In contrast to the extraordinary expansion of the Napster music sharing network in the late 1990s, relatively few researchers are involved in guerrilla open access—sharing articles in contravention of the conditions of a publisher. Two sharing practices have recently emerged on Twitter. The first, #icanhazpdf , started in 2011 and is a “pull” practice, where those who need articles request them and wait for someone with access to provide a copy. The second, #pdftribute [ ], started in 2013 as a “push” practice, where authors advertised an online location for full versions of articles they wrote or held. Both practices stabilized at a low rate of requests and uploads. From this evidence, and given the low levels of observed self-archiving and civil disobedience from within the academic community, we speculate that a disruptive change is more likely to come from a Biblioleaks scenario—a small number of massive breaches, potentially from outside academia, rather than en masse civil disobedience from within academic communities.
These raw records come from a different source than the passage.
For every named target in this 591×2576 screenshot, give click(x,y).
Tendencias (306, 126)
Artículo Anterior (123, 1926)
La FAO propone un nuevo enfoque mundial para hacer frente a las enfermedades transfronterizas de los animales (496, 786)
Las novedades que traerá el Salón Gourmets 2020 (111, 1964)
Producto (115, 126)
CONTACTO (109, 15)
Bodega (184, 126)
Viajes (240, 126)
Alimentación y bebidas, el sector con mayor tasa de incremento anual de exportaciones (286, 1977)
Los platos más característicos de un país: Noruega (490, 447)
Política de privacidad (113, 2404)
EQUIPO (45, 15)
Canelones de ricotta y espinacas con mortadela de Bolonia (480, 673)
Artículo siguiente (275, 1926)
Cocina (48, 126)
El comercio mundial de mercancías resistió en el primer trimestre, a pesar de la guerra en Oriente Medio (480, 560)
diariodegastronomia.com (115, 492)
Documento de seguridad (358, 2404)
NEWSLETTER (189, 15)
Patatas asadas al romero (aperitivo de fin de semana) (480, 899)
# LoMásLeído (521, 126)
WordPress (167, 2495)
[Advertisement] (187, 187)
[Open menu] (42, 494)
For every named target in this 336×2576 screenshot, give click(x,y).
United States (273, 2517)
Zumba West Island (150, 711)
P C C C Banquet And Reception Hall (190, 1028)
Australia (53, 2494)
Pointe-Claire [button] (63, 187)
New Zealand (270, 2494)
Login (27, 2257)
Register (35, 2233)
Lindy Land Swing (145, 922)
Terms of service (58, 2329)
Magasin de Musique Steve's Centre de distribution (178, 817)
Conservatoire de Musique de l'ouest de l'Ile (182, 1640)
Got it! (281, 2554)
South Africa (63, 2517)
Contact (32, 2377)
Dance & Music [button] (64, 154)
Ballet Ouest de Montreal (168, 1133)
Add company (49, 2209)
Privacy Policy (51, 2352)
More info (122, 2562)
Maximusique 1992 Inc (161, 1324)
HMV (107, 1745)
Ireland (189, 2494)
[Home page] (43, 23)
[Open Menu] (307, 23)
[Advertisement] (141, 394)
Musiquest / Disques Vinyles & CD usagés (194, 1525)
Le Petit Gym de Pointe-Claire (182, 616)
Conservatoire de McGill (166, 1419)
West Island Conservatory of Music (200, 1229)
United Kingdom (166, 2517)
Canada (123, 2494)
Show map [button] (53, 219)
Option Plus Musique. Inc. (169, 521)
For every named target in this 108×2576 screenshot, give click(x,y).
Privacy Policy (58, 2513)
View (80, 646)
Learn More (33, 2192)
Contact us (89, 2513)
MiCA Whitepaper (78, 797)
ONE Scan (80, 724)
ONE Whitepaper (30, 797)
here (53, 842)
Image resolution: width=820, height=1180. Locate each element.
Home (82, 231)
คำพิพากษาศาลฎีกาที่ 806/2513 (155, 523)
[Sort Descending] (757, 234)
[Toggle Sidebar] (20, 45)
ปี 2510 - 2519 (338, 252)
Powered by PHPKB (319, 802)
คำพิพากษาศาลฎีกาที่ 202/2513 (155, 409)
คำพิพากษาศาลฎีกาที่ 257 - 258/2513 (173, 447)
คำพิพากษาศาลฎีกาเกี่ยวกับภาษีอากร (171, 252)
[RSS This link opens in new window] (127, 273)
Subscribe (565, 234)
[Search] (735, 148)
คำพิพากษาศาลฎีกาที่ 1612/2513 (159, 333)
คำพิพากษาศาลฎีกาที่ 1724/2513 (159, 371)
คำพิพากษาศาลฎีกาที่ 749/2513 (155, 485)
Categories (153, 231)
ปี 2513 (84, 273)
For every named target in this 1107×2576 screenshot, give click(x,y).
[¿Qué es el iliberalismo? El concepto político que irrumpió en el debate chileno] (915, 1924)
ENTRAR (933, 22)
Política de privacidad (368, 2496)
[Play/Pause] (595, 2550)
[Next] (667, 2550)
A massive leak would appear to have few or no direct negative consequences for individual researchers. The major impact would be increased access to their published works. Overall, the capacity to better link and synthesize research could also lead to improvements in automated literature discovery [, ], expanding opportunities for new forms of research. With passive roles in the Biblioleaks scenario, the interests of authors of peer-reviewed research would be served, with no directly associated risks.
Clinicians and Patients
While access to published literature is problematic for researchers inside universities, the broader community faces formidable barriers. There is some evidence to suggest that the public want access to published research and are hampered by paywalls . Evidence showing that open access articles are viewed and downloaded more often without necessarily leading to higher citation rates is a further hint that the wider community is engaging with peer-reviewed research [ ].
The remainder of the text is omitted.